During my interview for Accel back in 2020, one tough question Scott asked me was “What are you trying to accomplish at the initial evaluation.” Just having graduated and passed my board exam, my mind raced for the right answer such as ruling out red flags, clearing proximal to distal, and coming up with a comprehensive treatment plan. His response to each of those answers was “yes, but these are givens, what are you trying to accomplish.”
The answer was earning patient buy-in. Coming up with a plan that the patient understands and agrees with is the foundation that is essential in any rehab process. We could have every answer, know exactly what’s going on, and come up with the perfect treatment approach and program that will be the most efficient and effective, however if the patient doesn’t buy-in to the plan, none of that will mean anything. Even if they continue to attend most appointments and do their exercises fairly consistently, if they don’t fully understand what they are doing and why they are doing it, their progress will be limited.

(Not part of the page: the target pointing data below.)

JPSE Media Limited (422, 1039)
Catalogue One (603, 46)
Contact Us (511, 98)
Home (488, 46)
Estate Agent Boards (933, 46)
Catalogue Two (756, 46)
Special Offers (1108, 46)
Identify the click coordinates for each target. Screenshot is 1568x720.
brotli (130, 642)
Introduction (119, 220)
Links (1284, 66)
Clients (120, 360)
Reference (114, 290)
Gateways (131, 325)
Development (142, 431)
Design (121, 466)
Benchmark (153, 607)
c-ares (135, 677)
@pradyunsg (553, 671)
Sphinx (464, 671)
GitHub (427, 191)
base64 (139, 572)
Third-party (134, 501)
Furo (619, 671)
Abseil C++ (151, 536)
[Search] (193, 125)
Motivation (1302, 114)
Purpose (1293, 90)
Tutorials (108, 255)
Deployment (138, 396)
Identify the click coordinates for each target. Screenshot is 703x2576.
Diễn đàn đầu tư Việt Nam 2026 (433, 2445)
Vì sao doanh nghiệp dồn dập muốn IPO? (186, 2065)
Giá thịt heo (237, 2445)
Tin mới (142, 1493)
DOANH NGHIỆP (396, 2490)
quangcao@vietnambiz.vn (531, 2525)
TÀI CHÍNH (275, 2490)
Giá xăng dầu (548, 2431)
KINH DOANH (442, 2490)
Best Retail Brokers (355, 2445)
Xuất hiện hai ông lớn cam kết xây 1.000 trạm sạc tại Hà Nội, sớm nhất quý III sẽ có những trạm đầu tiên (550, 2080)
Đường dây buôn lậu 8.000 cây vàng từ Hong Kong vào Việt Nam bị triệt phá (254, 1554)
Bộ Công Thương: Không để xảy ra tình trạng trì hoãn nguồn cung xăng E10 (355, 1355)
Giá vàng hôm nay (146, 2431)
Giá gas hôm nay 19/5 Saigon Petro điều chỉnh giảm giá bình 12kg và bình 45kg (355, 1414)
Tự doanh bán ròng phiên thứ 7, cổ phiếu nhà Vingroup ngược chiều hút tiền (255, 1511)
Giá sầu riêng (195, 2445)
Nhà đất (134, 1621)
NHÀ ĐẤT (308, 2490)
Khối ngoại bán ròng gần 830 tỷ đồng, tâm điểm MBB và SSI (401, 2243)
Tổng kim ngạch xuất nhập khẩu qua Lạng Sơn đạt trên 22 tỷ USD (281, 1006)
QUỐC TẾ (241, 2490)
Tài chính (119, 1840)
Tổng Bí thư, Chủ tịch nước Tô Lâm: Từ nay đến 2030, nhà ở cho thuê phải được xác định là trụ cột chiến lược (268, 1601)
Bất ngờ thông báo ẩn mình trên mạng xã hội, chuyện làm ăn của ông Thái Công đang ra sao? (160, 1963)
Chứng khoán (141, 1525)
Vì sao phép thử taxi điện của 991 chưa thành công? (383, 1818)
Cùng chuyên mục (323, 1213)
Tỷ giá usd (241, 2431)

There are a few components to earning “buy-in” and the first is simple. It’s listening. A clear treatment plan has specific goals, and these goals must be patient-created. After asking the patient how their pain or dysfunction began, our next topic should be what success will look like to them. It’s easy for us as therapists to come up with goals that we think our patients can achieve, however if that’s not important to them, it means nothing.
The next component is honesty. After listening to the patient’s goals, evaluating their condition, and understanding all the contributing factors; the patient deserves an honest, professional opinion on if and how theirgoals can be achieved. We won’t always have all of the answers. I’ve found that my patients will put just as much, if not more effort into their rehabilitation if you tell them in 4 weeks we may not have made enough progress and we’ll be moving onto plan B if we aren’t where we think we should be; compared to if we were to guarantee success in a specific time frame. In fact, there are very few instances where I will tell me patients on day one “we’ve got this in the bag.” Most cases will take commitment, consistency, and continued problem solving throughout the course. A successful rehab plan is different for each patient.
The last component is coming up with a treatment approach that will work for the patient. After 30-40 minutes of getting to know them and their lifestyle, we should have a fairly good idea what will work for them as far as a treatment program. We may have a patient that would benefit incredibly from a home exercise program consisting of 6 exercises that they perform twice per day, but if that won’t fit their lifestyle, we’ve got to be more selective and realistic. The same goes for attending appointments and making lifestyle changes. If our patients can’t get to the clinic twice per week or stop doing that repetitive task at work that caused their injury, we’ve got to do some problem solving to come up with a solution that works.
When we put in the effort to listen, be honest, and flexible with our treatment plan, our patients will see that. They know we’re on their team, and that they’ve got to put in the effort on their end, just like we’re putting in on ours. That process instills success!